As we try to catch our breath, I look up at Asher, my smile faltering a little. “Hey, I didn’t mean to eavesdrop. I fell asleep in the Treehouse last night, and only just woke up.”

“Wait, what? You slept in the Treehouse all night?” He’s furious.

“We’ve done it before,” I say cautiously.

“Yeah, Sam, when I was with you! What if someone came looking for someplace to crash and found you here?” I can see that the thought really scares him.

“I’m sorry, I've always felt so safe here, the thought never crossed my mind.” Now that it did cross my mind, I'll never do it again. It was a stupid thing to do, especially since it's partially hidden from the main house.

He calms down almost as quickly as he got angry, and lets out a huff of breath through his nose. He then looks at me with the hint of a smile returning to his face.

“So, you heard my conversation with Knox, huh?” he asks, and I nod. He moves close, looking down at me as he cups my face with his large hands. “Samantha, I meant every word.” His eyes search mine for any clue of what I'm feeling. “I love you, and I want to give this relationship a real chance, without any more doubts or hesitations.”

My heart pounds in my chest as I listen to his words. The fears that held me back, and the walls I built around myself, all of it has to go if I want to have a future with him.

“I heard you went to see your dad,” I say, smiling up at him. “I did mine, too, and I realized that I tend to hide instead of face my problems. I'm going to have to work on that. And that means I’m done shutting you out, Asher.”

He hangs his head and sighs. “I’m so sorry, Sam. Back then, when you thought I cheated on you, I went back home with the full intention of simply giving you a night of space before trying to talk things over. We were both slightly drunk and emotional, and I knew we could work things out. Then, I came home and let my dad get in my head.
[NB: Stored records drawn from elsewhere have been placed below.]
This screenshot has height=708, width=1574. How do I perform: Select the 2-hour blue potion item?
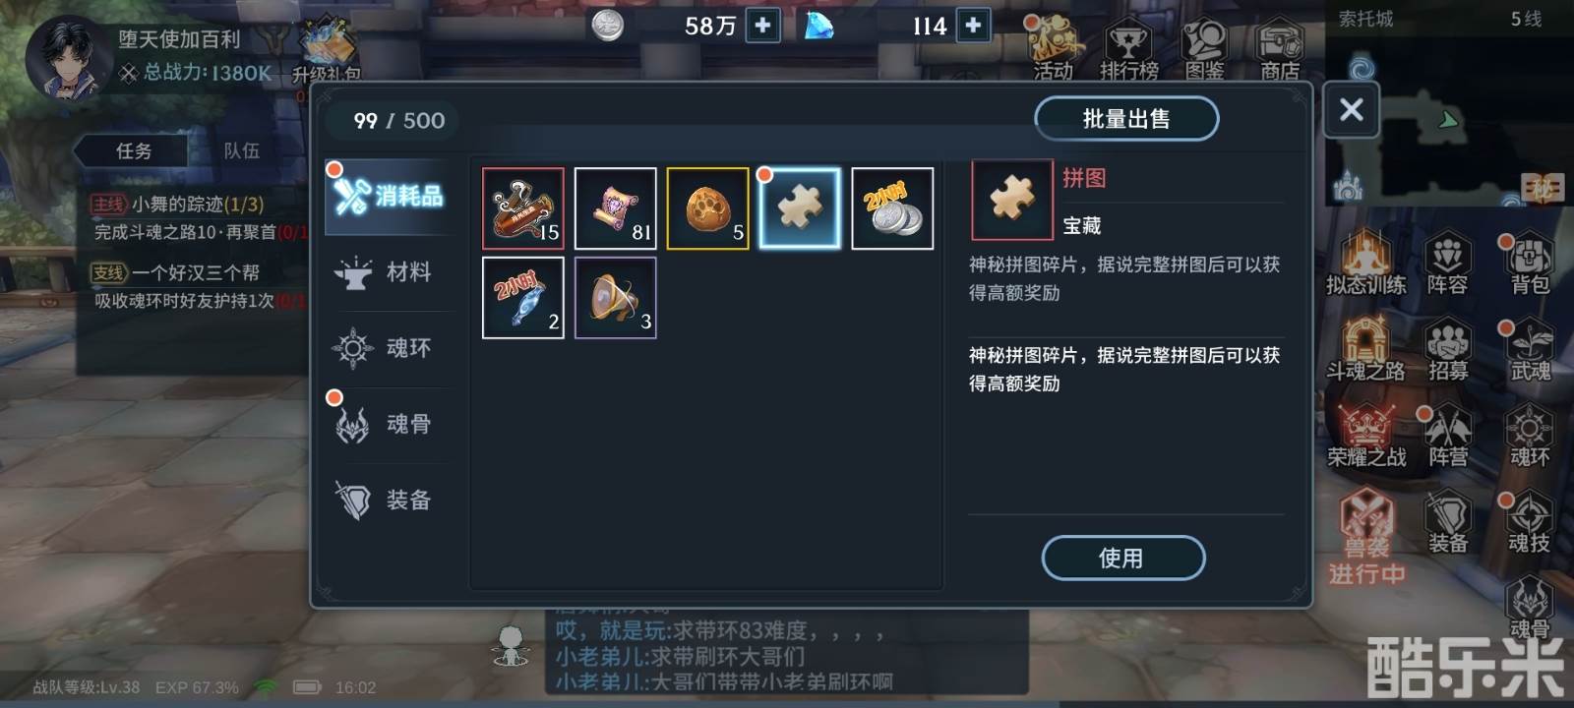pyautogui.click(x=522, y=298)
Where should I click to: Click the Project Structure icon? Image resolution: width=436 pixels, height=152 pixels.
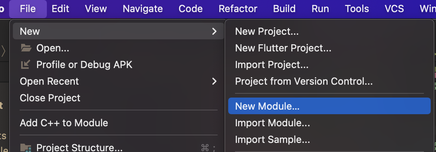tap(26, 147)
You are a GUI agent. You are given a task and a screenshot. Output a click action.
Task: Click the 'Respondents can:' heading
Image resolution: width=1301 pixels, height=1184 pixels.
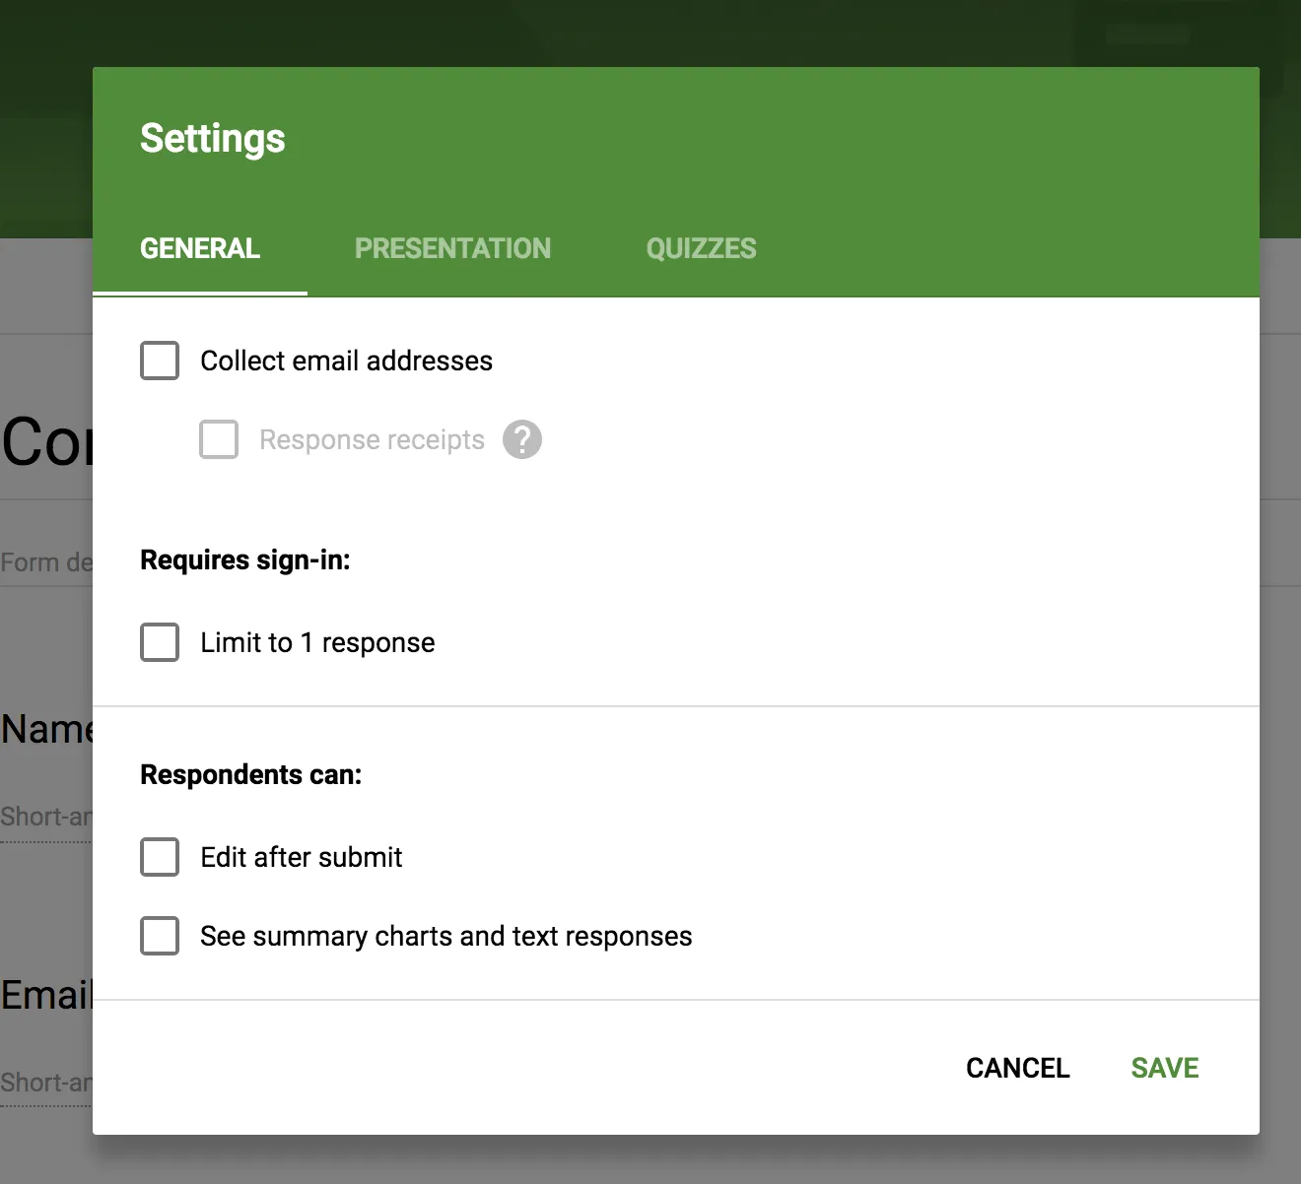(251, 774)
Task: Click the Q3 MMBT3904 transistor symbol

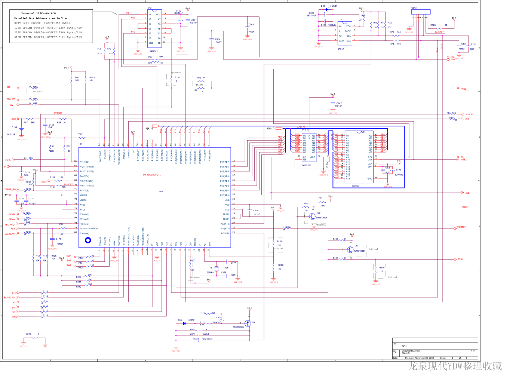Action: (x=350, y=249)
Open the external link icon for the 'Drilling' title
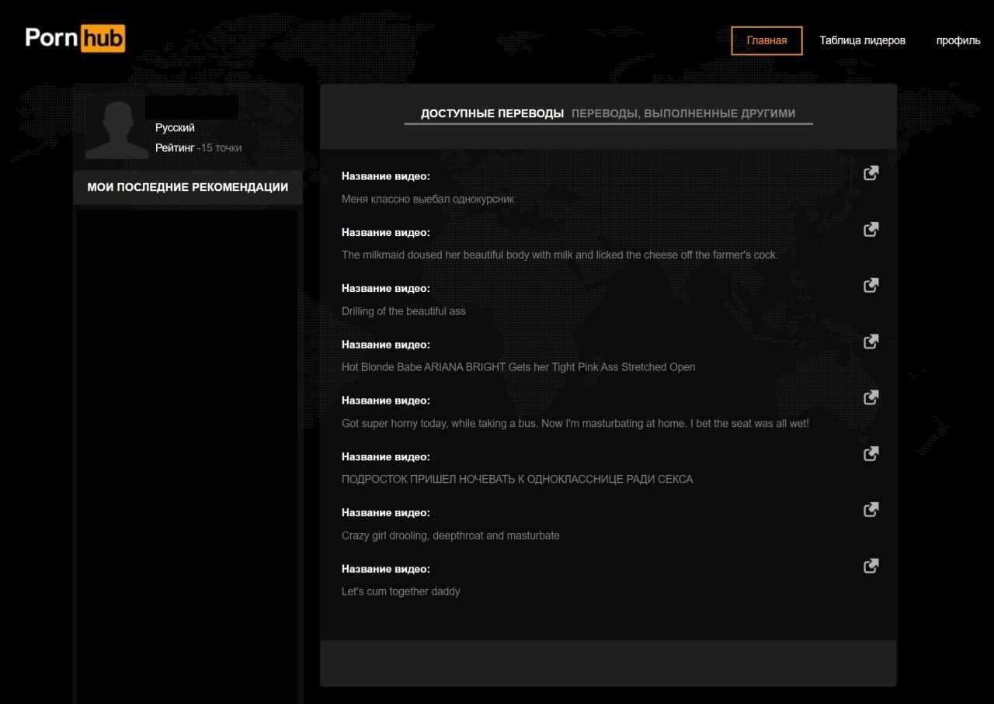Screen dimensions: 994x704 pos(871,285)
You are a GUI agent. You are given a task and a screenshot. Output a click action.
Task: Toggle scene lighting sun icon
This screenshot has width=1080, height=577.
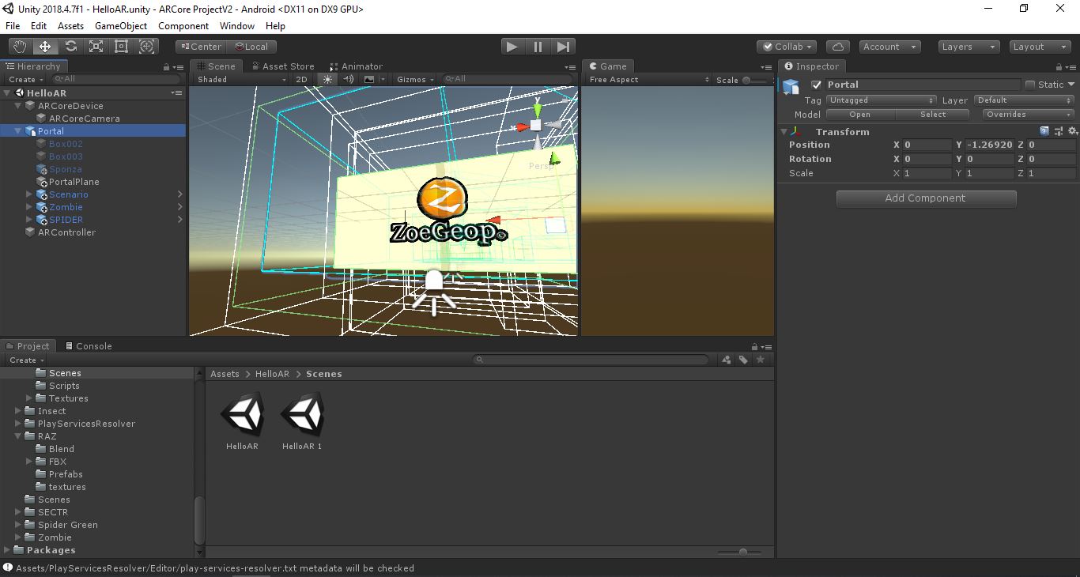click(328, 79)
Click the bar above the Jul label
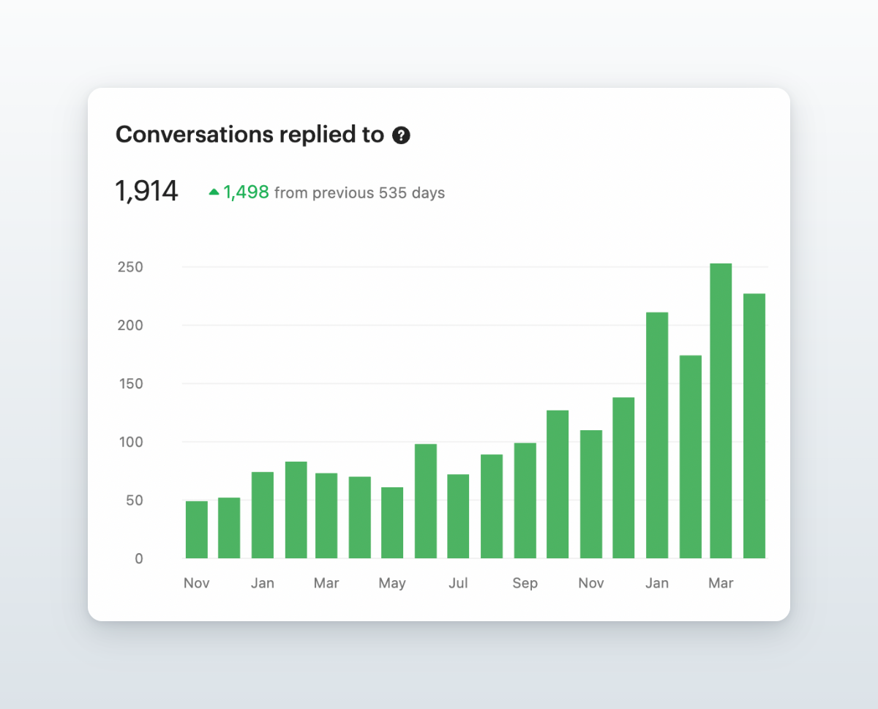This screenshot has height=709, width=878. 458,517
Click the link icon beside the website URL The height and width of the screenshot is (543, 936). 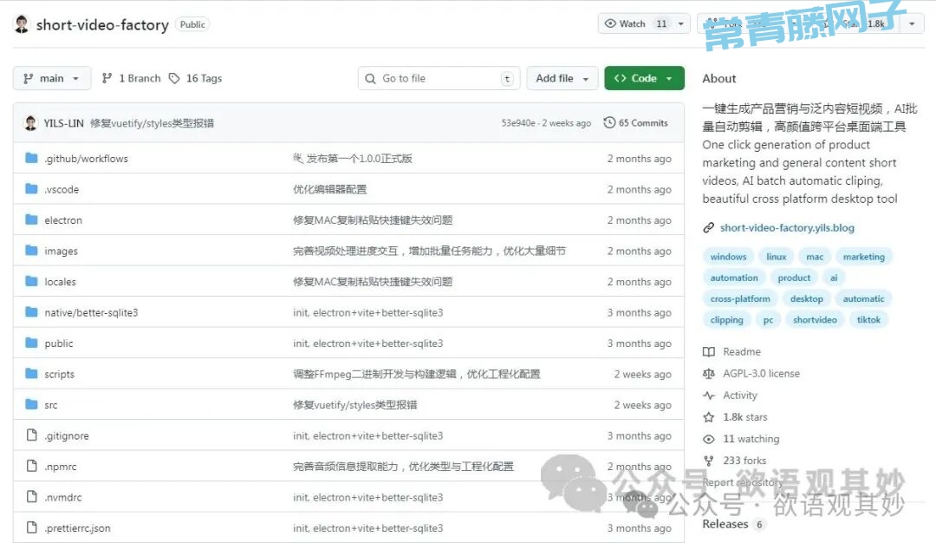(709, 228)
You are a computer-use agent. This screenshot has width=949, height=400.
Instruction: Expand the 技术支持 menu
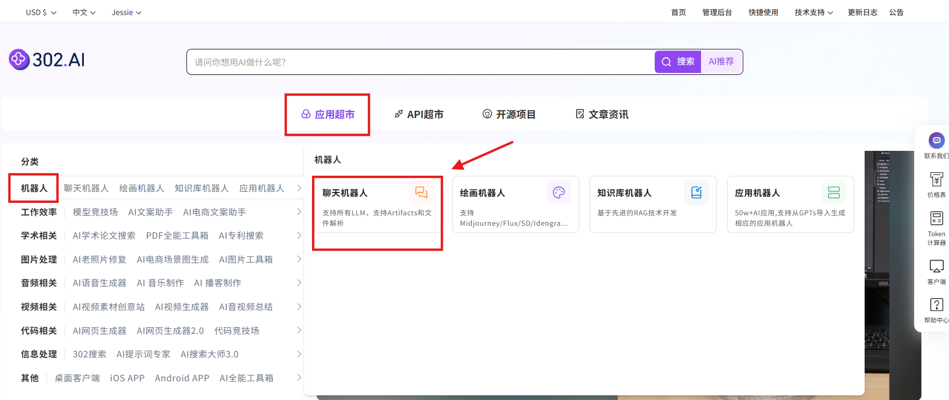(813, 12)
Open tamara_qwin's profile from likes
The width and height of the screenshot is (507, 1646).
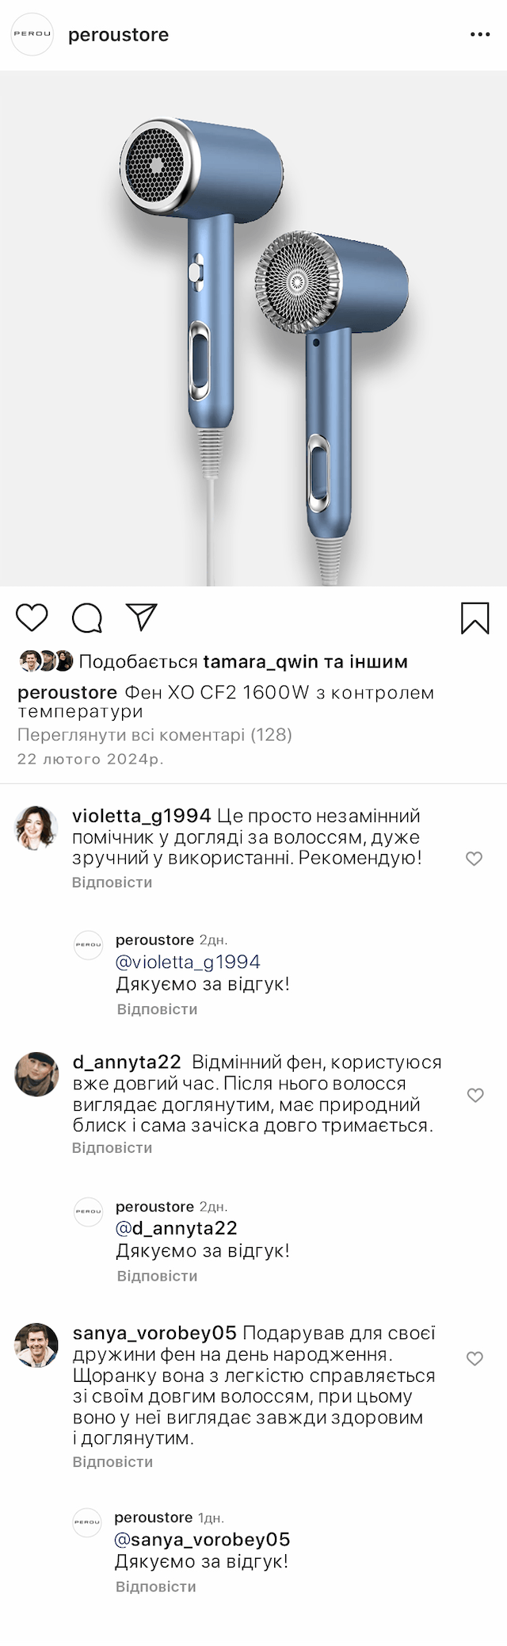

He began to question my every decision and said that my need to one day play for the NFL would end up dragging you through the mud. That I should let you go before I hurt you because I simply wasn’t good enough. And I believed him. So I let the anger of the fight fuel me into the decision to stay away, and even blame you for all of it. I know now that it was the wrong choice and that it caused years of lost time between us, but please believe me that I never meant to give up on us. I want you, and I’ll fight for you, if you’ll have me…”

I can’t believe he thought that. “Your dad convinced you that you weren’t good enough for me? That you’d hurt me if you didn't let me go?”

“I believed him, Sam. I didn’t want to have you tag along behind me while I was on some football scholarship. I didn’t want to see you give up your own dreams only to be with me. Or worse yet, have you wait for me back home as we try and fail at some long-distance relationship.” He gently holds my face with both hands and looks into my eyes. “I cared about you too much to do that to you, so I let you go.”

I reach out and wrap my arms around him, burying my face into his chest. “I love you, too,” I whisper, my voice barely above a murmur as emotions overwhelm me.

He pulls me away and his gaze bores into mine. “No, Samantha, you have to say it. Say it like you mean it—say it to the world. Because that's what this will take.”

I smile and throw my head back, shouting up at the sky, “I love you, Asher Stoll!”

Asher laughs, and without another word, he leans down and hefts me up against his body. I loop my arms around his neck and wrap my legs around his waist, our lips crash and melt into each other.